→ THE EXERCISE
From the data below, pull out each line that contains the word "menu" and copy those lines whole.

[start PROVIDED ENTRIES]

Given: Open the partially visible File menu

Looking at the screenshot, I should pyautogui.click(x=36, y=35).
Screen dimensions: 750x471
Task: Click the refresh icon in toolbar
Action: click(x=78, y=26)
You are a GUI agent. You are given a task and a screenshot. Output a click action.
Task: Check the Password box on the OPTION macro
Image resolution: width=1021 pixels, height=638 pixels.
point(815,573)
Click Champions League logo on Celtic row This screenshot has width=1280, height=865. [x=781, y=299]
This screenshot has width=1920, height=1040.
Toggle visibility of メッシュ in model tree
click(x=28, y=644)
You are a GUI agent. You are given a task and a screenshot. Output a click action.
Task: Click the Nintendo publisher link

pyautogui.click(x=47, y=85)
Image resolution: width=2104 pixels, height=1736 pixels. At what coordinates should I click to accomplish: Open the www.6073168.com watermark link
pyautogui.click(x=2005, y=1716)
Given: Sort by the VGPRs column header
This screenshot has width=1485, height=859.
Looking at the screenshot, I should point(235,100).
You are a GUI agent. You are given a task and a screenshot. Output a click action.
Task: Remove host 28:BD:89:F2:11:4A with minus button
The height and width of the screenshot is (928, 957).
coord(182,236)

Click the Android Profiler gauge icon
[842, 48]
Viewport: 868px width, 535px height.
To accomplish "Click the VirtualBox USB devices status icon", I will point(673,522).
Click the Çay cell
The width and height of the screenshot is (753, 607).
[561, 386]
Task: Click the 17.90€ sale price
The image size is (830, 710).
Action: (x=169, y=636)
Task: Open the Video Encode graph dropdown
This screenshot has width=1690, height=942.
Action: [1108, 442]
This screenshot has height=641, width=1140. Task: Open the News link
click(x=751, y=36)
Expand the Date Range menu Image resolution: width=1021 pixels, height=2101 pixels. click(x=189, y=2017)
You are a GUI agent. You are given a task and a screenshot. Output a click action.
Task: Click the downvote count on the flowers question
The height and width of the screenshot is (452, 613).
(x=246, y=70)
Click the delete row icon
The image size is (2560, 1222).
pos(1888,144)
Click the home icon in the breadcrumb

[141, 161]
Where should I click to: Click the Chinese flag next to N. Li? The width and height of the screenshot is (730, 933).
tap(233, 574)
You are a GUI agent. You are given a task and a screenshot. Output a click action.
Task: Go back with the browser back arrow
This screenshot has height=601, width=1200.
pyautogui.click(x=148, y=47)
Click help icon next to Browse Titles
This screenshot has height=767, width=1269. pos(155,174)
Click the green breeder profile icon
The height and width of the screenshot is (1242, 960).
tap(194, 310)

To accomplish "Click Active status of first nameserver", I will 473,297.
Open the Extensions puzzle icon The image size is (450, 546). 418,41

[end PROVIDED ENTRIES]

→ CORRECT RESULT
Given: Open the partially visible File menu
Expand the Date Range menu Image resolution: width=1021 pixels, height=2101 pixels. click(x=189, y=2017)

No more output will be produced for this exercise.